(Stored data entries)
══════════════════════════════

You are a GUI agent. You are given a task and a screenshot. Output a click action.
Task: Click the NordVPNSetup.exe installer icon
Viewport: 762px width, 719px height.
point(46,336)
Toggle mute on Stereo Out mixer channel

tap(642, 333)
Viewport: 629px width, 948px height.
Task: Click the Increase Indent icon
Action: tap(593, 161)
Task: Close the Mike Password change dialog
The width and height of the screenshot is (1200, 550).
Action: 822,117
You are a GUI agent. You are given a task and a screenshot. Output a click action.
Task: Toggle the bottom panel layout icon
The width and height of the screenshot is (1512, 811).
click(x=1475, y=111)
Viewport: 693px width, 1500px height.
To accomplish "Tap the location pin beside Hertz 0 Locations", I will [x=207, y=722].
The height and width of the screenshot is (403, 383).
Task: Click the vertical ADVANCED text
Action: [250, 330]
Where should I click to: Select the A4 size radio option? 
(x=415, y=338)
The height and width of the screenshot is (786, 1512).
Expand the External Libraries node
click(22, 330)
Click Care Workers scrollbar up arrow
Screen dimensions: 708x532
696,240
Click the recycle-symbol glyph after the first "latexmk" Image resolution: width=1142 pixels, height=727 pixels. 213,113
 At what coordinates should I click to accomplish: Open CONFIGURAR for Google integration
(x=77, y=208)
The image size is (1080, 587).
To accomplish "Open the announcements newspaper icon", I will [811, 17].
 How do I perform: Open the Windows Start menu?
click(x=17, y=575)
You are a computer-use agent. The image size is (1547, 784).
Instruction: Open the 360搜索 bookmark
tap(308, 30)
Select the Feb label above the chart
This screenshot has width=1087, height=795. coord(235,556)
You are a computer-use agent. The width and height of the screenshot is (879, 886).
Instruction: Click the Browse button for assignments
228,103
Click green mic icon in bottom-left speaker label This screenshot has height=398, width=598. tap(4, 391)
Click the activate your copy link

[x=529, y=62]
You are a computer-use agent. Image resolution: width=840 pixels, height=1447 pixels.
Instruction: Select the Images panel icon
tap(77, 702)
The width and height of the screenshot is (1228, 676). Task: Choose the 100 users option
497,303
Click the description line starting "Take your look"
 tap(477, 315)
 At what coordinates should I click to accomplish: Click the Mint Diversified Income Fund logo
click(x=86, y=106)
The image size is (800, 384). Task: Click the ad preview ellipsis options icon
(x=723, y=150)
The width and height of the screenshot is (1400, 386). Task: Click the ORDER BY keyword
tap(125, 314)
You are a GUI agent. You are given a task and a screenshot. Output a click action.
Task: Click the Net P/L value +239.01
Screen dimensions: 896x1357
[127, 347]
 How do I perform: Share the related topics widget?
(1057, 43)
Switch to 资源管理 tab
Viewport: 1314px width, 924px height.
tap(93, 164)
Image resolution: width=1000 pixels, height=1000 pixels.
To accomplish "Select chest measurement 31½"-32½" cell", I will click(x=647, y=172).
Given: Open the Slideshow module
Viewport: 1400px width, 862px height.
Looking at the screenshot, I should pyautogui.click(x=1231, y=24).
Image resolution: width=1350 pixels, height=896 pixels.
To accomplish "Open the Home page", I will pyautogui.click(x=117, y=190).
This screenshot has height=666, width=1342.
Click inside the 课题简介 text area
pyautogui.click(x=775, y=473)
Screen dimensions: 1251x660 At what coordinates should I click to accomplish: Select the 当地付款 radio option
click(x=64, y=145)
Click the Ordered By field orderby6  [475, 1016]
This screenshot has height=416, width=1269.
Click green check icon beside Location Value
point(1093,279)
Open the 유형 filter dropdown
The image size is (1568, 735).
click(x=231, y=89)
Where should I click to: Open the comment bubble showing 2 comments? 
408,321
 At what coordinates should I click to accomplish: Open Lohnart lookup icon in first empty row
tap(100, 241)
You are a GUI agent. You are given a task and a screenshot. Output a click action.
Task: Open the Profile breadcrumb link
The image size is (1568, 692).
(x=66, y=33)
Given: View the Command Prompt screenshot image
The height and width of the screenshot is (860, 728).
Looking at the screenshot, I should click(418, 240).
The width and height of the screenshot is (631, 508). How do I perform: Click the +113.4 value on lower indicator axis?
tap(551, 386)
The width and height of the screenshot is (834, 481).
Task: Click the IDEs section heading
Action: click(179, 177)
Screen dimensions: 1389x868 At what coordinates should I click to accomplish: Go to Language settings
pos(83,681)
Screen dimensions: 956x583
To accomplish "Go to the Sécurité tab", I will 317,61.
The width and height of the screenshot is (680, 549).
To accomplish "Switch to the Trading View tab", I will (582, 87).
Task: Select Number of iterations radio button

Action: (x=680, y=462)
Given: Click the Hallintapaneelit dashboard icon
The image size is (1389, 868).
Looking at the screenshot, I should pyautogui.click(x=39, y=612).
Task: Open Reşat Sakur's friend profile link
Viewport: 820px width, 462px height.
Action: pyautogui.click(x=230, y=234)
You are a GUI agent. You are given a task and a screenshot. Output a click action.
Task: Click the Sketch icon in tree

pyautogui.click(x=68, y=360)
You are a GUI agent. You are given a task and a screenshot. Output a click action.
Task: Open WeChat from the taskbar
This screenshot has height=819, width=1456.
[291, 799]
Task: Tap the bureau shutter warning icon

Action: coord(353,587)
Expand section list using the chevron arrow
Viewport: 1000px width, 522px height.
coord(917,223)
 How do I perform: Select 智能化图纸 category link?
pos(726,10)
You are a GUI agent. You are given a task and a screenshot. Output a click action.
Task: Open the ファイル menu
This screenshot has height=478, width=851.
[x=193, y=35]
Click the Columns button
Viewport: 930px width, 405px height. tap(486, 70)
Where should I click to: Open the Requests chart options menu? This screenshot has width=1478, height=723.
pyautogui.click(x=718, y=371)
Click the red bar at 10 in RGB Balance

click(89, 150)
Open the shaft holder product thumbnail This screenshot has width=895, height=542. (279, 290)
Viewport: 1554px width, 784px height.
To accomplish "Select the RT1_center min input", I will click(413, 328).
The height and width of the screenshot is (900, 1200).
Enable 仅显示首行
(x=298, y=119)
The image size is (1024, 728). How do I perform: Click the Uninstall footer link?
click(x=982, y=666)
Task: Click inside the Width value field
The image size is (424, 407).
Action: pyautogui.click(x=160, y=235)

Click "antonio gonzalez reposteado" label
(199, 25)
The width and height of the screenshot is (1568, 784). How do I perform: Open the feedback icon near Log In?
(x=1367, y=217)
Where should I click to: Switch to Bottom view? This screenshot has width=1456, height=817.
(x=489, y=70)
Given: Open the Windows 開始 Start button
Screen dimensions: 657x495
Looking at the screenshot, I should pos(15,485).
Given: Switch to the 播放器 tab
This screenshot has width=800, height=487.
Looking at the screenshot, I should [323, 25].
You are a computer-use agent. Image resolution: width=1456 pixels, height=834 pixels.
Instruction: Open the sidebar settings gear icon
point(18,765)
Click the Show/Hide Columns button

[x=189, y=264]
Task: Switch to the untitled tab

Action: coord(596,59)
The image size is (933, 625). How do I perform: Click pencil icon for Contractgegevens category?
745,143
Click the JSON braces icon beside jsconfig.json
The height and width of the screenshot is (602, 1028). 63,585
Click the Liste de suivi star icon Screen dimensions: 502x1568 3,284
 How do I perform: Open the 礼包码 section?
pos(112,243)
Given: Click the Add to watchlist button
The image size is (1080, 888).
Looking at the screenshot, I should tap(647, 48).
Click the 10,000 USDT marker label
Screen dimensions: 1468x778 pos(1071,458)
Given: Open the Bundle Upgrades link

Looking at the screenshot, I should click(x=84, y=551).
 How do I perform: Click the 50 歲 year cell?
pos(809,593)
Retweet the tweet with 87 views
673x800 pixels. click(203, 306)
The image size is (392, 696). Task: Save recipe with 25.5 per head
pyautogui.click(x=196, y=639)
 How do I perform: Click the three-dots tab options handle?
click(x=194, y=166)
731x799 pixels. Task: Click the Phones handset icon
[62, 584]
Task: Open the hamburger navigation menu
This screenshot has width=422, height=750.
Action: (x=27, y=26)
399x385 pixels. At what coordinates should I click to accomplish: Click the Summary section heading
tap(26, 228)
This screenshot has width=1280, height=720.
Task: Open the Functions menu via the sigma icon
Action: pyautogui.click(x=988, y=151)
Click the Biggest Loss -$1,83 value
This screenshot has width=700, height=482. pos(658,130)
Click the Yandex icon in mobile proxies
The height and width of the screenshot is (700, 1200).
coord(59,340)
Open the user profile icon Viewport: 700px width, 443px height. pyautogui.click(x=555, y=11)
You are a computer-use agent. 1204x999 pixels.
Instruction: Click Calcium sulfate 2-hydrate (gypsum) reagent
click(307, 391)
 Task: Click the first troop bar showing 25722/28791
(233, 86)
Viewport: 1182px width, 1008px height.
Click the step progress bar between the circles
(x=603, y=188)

══════════════════════════════

Give the stretch of lines from the start of the records through the line containing "click(x=1475, y=111)" as a numbered list, leaving out blank lines.

1. You are a GUI agent. You are given a task and a screenshot. Output a click action.
2. Task: Click the NordVPNSetup.exe installer icon
3. Viewport: 762px width, 719px height.
4. point(46,336)
5. Toggle mute on Stereo Out mixer channel
6. tap(642, 333)
7. Viewport: 629px width, 948px height.
8. Task: Click the Increase Indent icon
9. Action: tap(593, 161)
10. Task: Close the Mike Password change dialog
11. The width and height of the screenshot is (1200, 550).
12. Action: 822,117
13. You are a GUI agent. You are given a task and a screenshot. Output a click action.
14. Task: Toggle the bottom panel layout icon
15. The width and height of the screenshot is (1512, 811).
16. click(x=1475, y=111)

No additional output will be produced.